By using hydraulic columns, the walls can be lifted to become a customised space and used for anything from a workshop, library and ticket office to a small retail outlet or mini-cinema.
Boano said: ’London is the city that gave me many opportunities, and it has been my battlefield and the place that shaped my views as a designer. Five years has been enough to see the city rapidly changing. Nowadays, London architecture risks being relegated to the mere role of a tool for urban expansion and business only.
‘Young architects have a duty to deliver a wider, more complex point of view about the city we live in.’
Made from durable vandal-proof materials that can withstand extreme weather conditions, the structure can also provide a series of intimate sitting spaces when closed.

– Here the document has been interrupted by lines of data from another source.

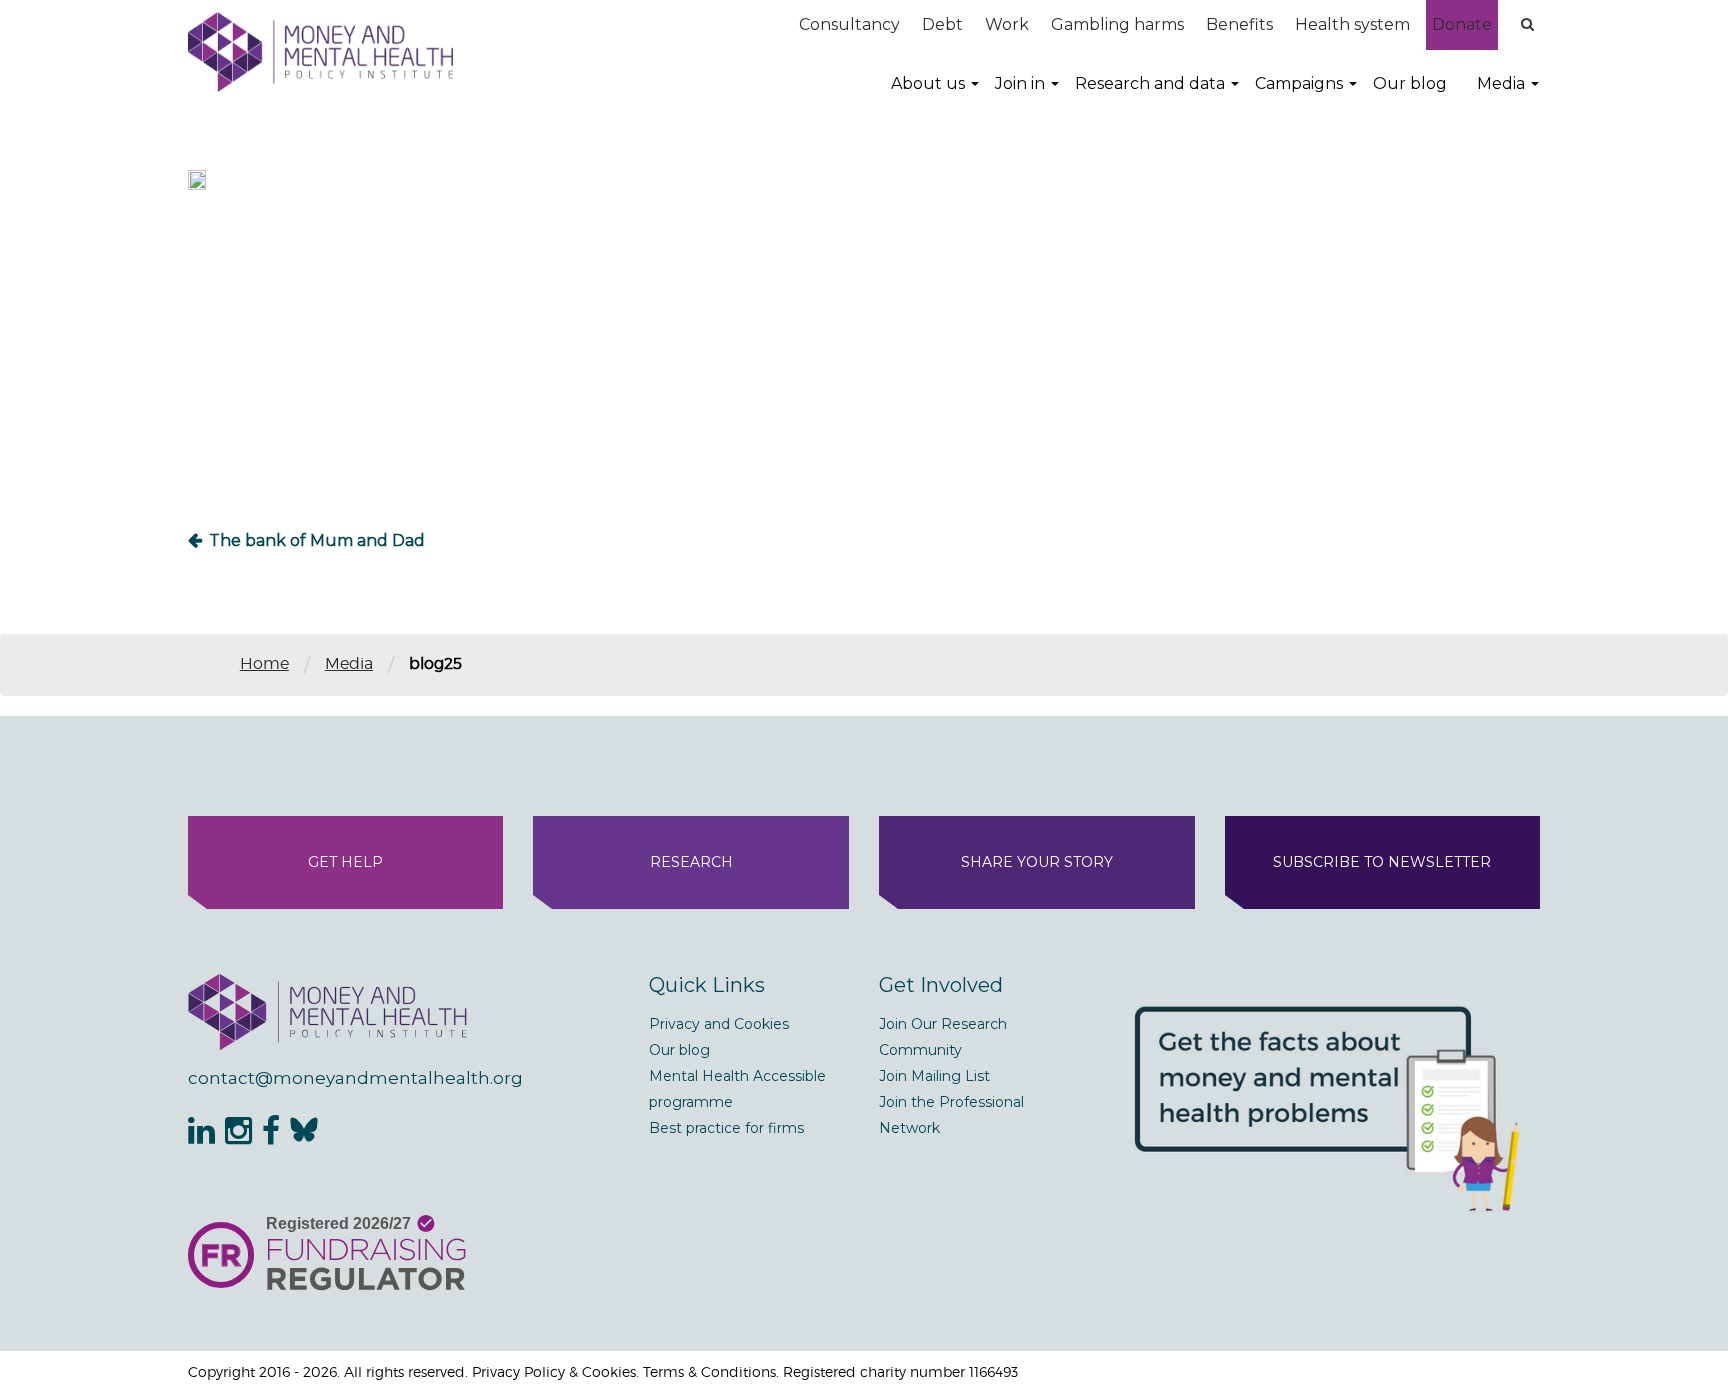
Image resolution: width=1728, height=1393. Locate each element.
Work (1007, 24)
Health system (1352, 24)
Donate (1462, 24)
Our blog (1410, 83)
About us (928, 83)
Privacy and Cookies (719, 1024)
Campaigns (1299, 83)
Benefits (1239, 24)
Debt (942, 24)
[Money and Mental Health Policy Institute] (320, 51)
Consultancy (849, 24)
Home (264, 663)
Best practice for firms (726, 1128)
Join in (1020, 83)
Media (1501, 83)
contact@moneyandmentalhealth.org (355, 1078)
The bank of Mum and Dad (317, 540)
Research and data (1150, 83)
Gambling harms (1117, 24)
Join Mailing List (934, 1076)
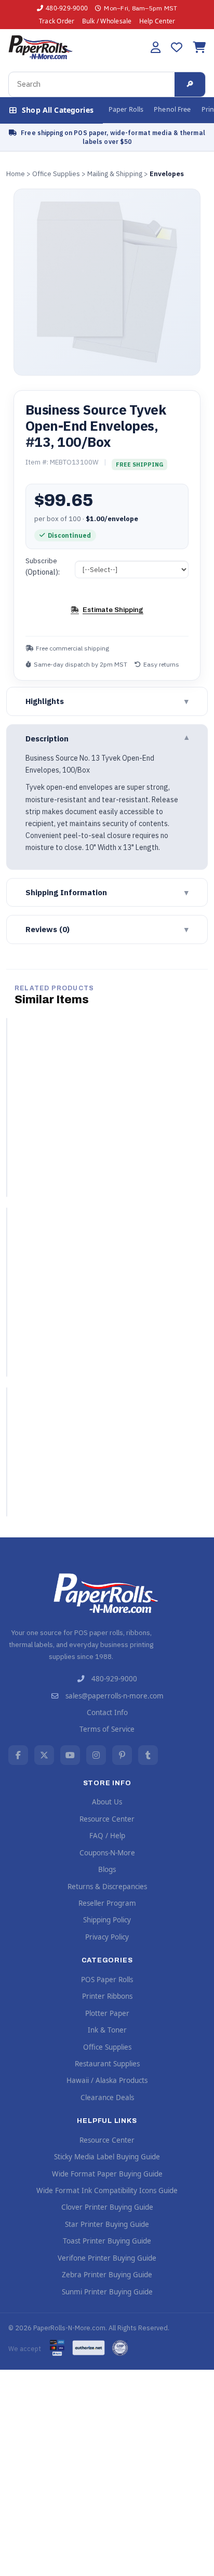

With rapidly growing urban population and the building density in cities increasing at an enormous rate, the public space is becoming more and more precious. Over the last few decades the humanity has witnessed great technological advancements in telecommunications, transport, energy production, construction etc.
On the other hand, a concept of one of the most important elements of an economically healthy street -a retail kiosk- has long been neglected in terms of its functionality and physical configuration. London, one of the largest metropolises, hosts thousands of kiosks and there are thousands of design variations. However, at the end of the day they all just close down and pay no contribution to the street. Moreover, there are the days when the non-mobile kiosks do not open for business at all, and act as useless obstructions, shamelessly blocking the increasing pedestrian traffic.
The sculptural shape of the kiosk allows four different elevations, which makes the shape look similar yet different from all sides. Its aim is to create curiosity and evoke people’s playfulness. The sculpted stairs work as a suggestive element that invites people to explore and use this piece of street furniture. When the roof is lifted up, it acts as a beacon -an unusual element that can be seen from far away- that invites people to find out about the activities inside. Creating a point of attraction and gathering can be a significantly beneficial in revitalisation of some poor quality urban spaces.
Investors are currently being sought for the concept, and the team are investigating the technical aspects of the design.